This week we’ll talk about strategies for learning the notes. Let’s get started.

Learning the notes, AKA taming the semi-quavers!

The first challenge with tricky passages is learning to play them! There are a number of practice strategies that you can use to help you become familiar with fast or tricky passages. The ideas below are the ones that I and my colleagues use most frequently to help learn the tricky bits.

Playing slowly

I’ve talked about this before in a previous blog, but it’s so important that I’m going to mention it again. The best way to learn to play things that need to be fast is to start by playing them slowly. In the words of YouTuber and bassist Adam Neely, you should begin by playing glacially slow.

I know that this takes a degree of discipline. Particularly when you know the work, it is really tempting to try to play at something approaching concert speed. The trouble with doing this is that you are likely to ‘fall off’, make mistakes, or find ways of ‘fudging’ your way through the passage and never really learn how to play it properly. Whenever you come up to that section, you’ll become tense because you’re not quite sure whether you’ll manage it today. It is SO much better in the long run to do the work playing slowly – and even more slowly than you think is reasonable – until you have developed the procedural memory to be able to play the passage more quickly.

Working backwards and ‘chunking’

In combination with playing slowly, you could try this technique – one of my personal favourites for learning a passage.

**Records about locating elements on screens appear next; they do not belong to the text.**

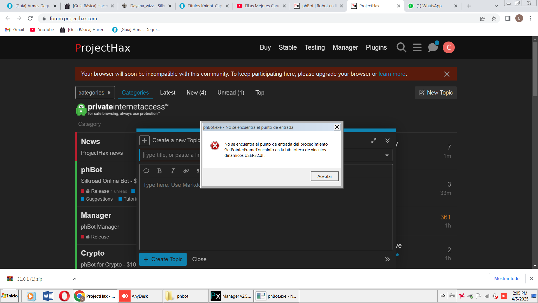Open the chat bubble notifications icon
This screenshot has height=303, width=538.
pyautogui.click(x=433, y=47)
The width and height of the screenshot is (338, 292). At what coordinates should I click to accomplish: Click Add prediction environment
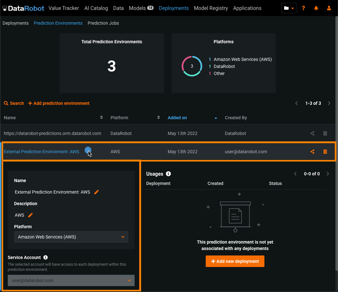click(x=59, y=103)
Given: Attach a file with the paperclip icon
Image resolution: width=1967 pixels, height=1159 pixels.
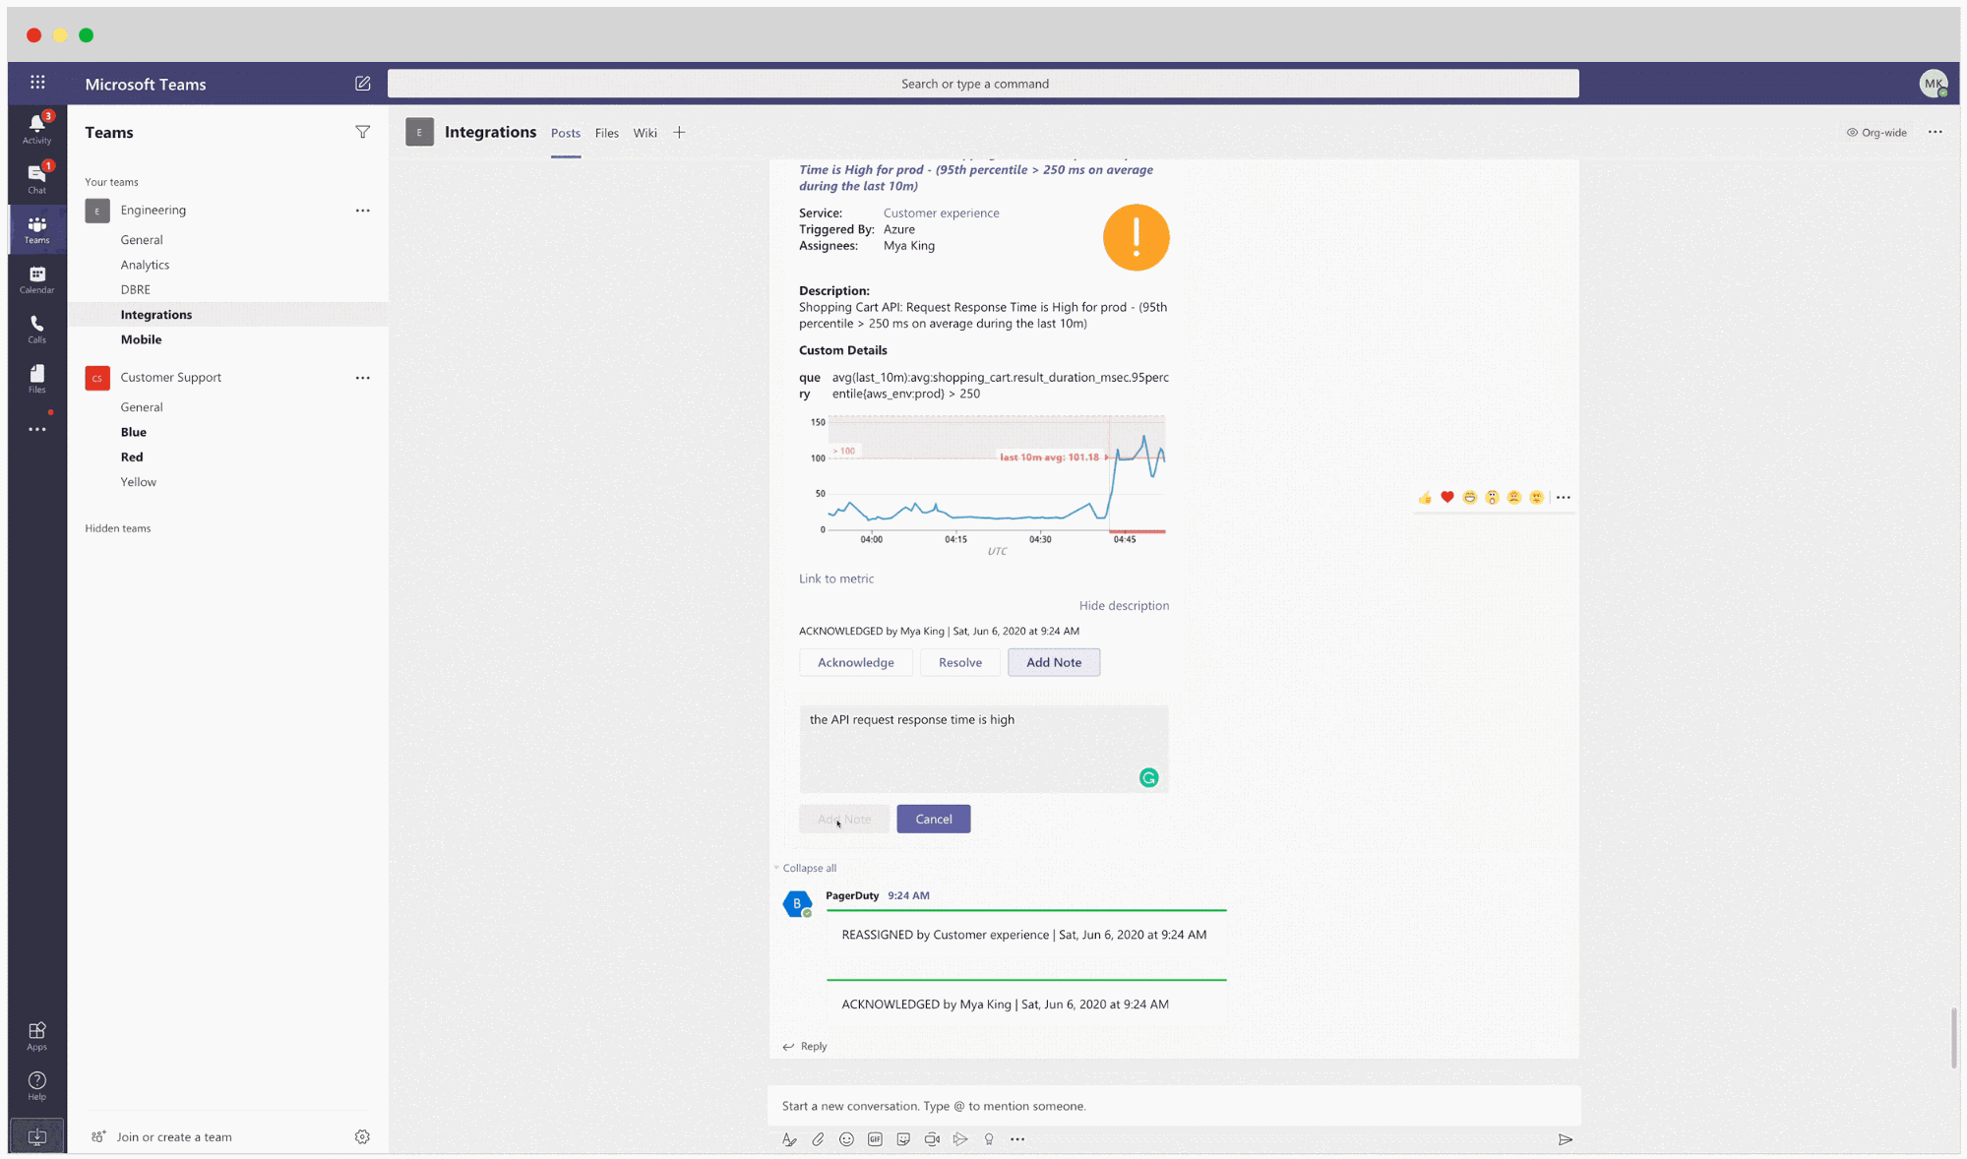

You start with the final few notes and work on playing those well. Once you feel you have that final ‘chunk’ under control, you work on the few notes that come immediately before it, and work on playing them securely. This is your second ‘chunk’. When you can play the penultimate chunk well, you can try to join it and the final chunk together. Keep on working in this way until you’ve ‘chunked’ the whole of the passage you are trying to learn.

Why work backwards? For the simple reason that you will have repeated the end of the passage more often. Typically, when a player works from the beginning, they learn the beginning of the run very successfully, but their knowledge tails off towards the final sections of the run. This is problematic, because their concentration is likely to become harder to sustain as the run continues. So by the end of the tricky passage, they are at the limit of their concentration just as the security of their knowledge is also lessened!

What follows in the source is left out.